__What you should do__:
Gather every line in the data below that contains the word "bounding" and copy each one in full.
>> start Data shown
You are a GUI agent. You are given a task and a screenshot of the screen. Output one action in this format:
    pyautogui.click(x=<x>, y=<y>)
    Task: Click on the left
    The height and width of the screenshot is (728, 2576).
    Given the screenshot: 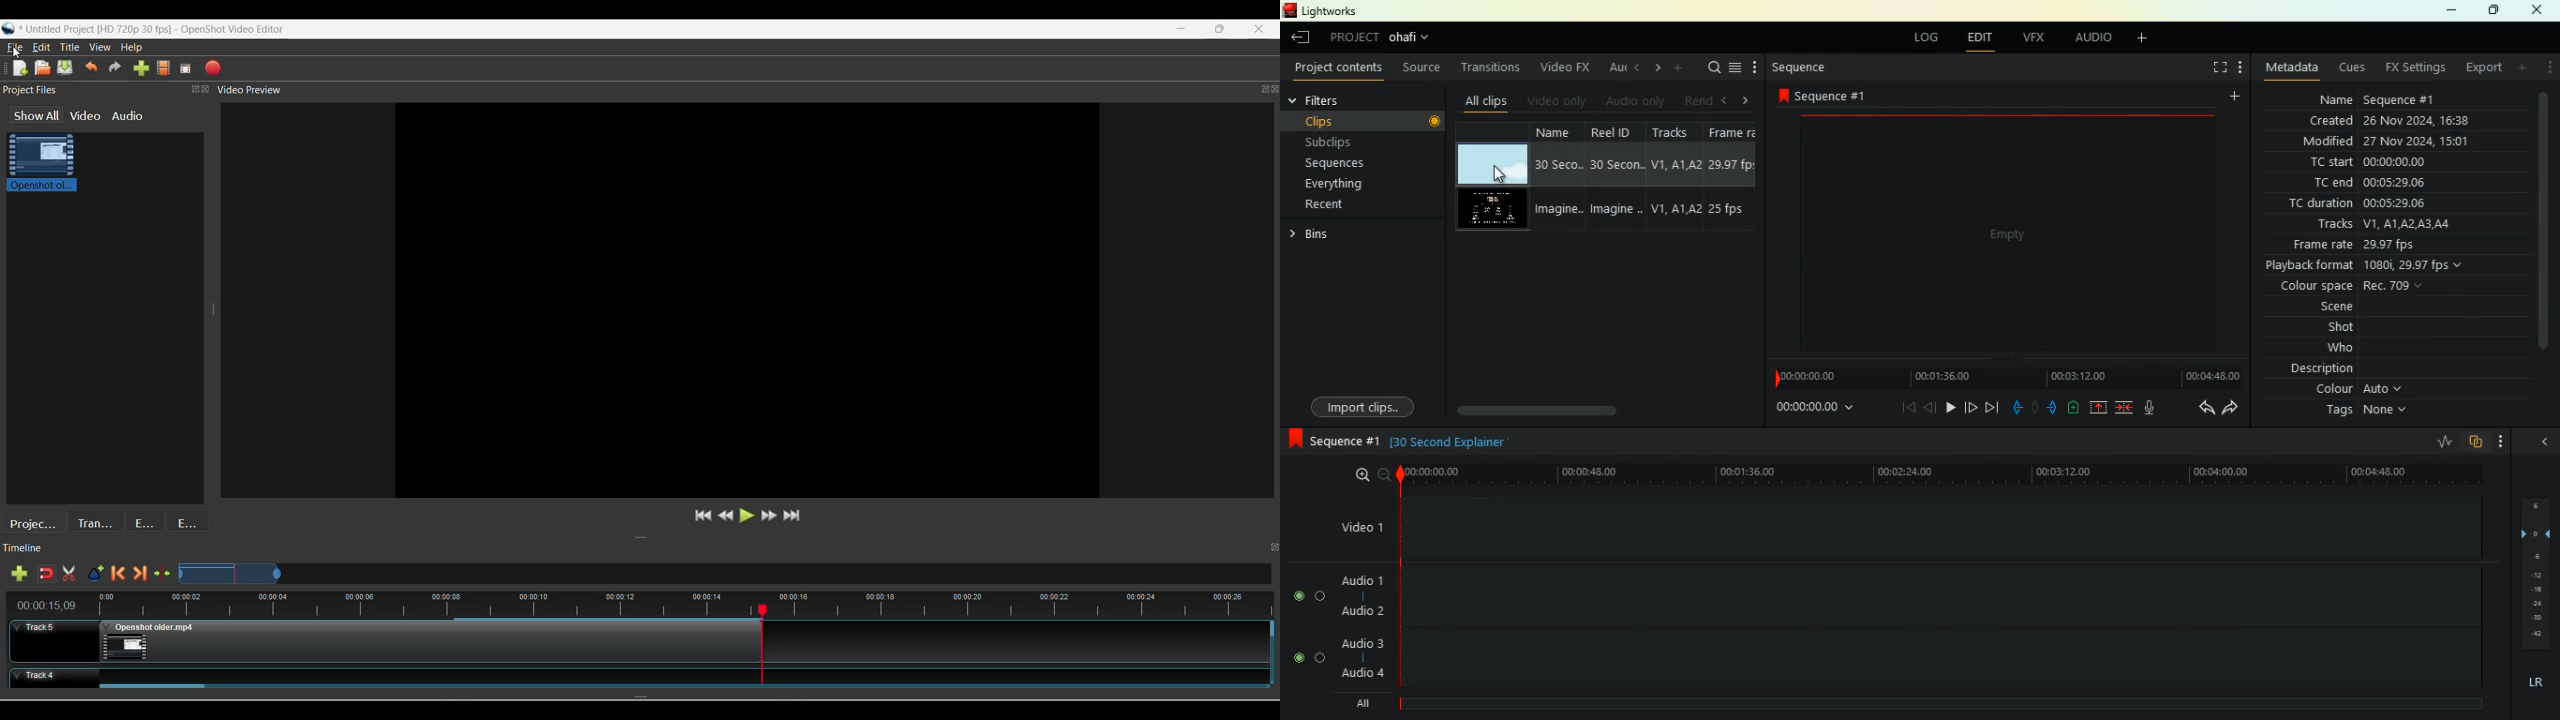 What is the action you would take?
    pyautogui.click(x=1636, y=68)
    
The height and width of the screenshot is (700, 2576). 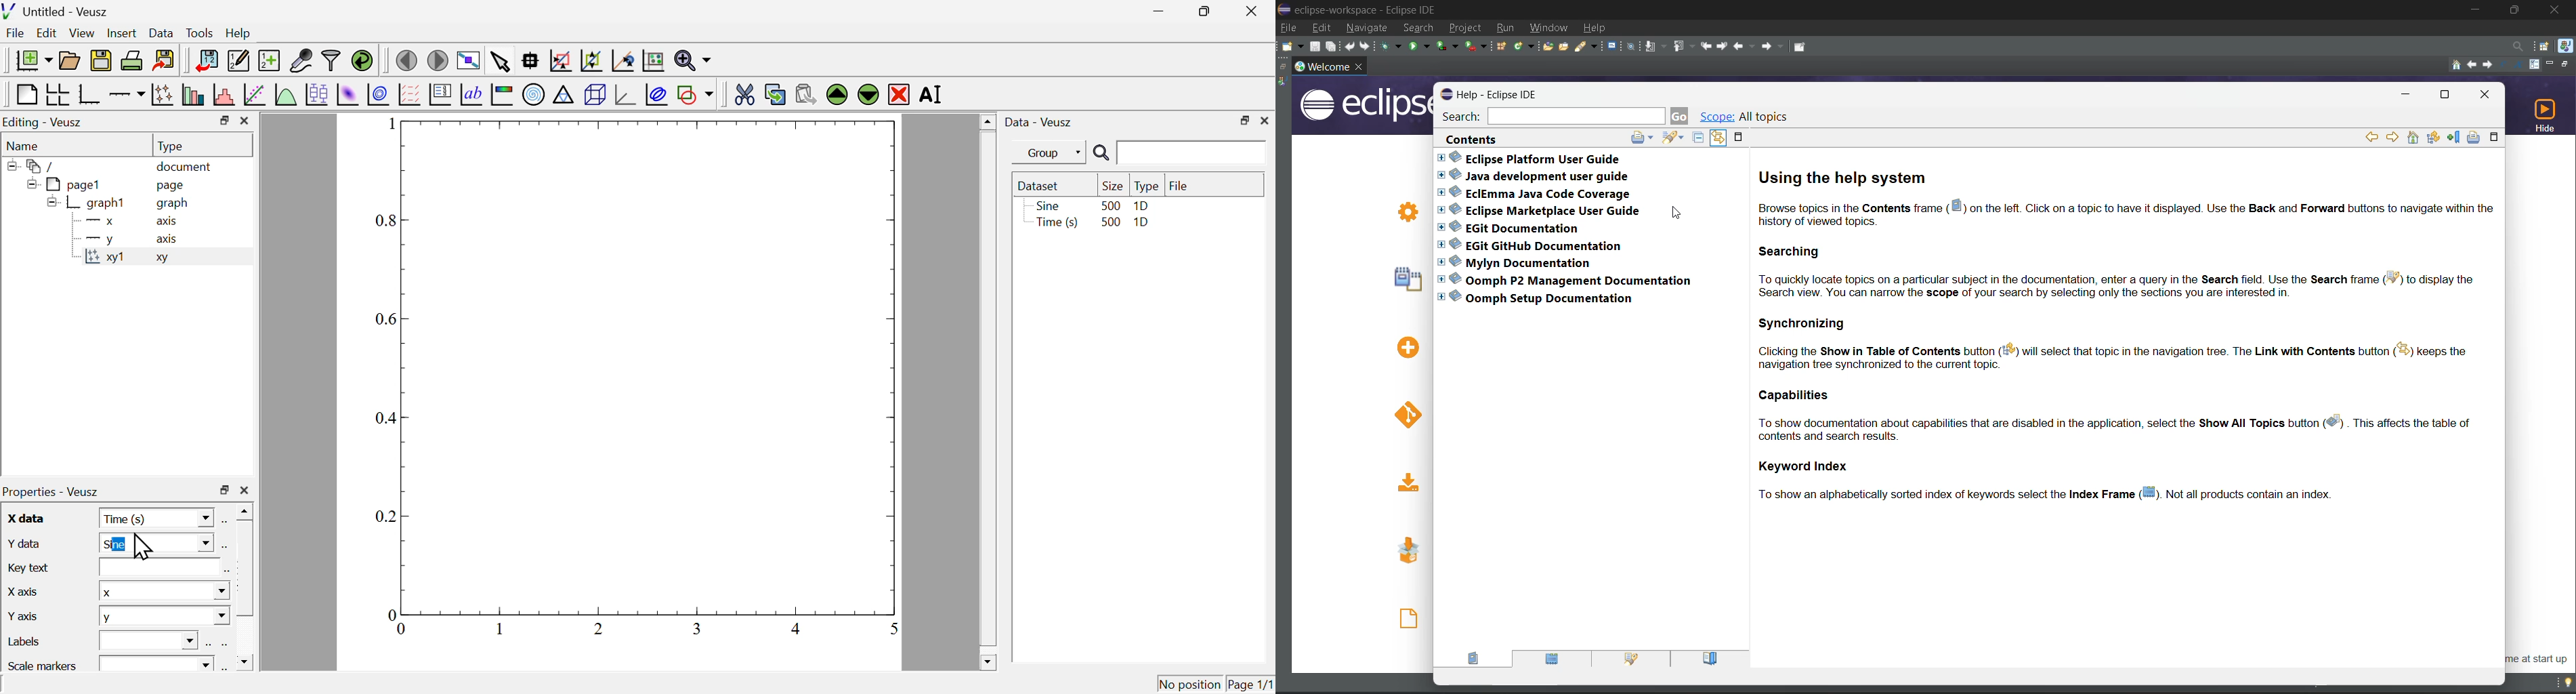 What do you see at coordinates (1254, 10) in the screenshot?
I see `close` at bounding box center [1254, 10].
>> end Data shown
>> start Data shown
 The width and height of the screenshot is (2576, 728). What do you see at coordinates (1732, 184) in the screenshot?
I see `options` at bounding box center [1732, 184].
>> end Data shown
__Correct result__:
I see `close` at bounding box center [1254, 10].
I see `options` at bounding box center [1732, 184].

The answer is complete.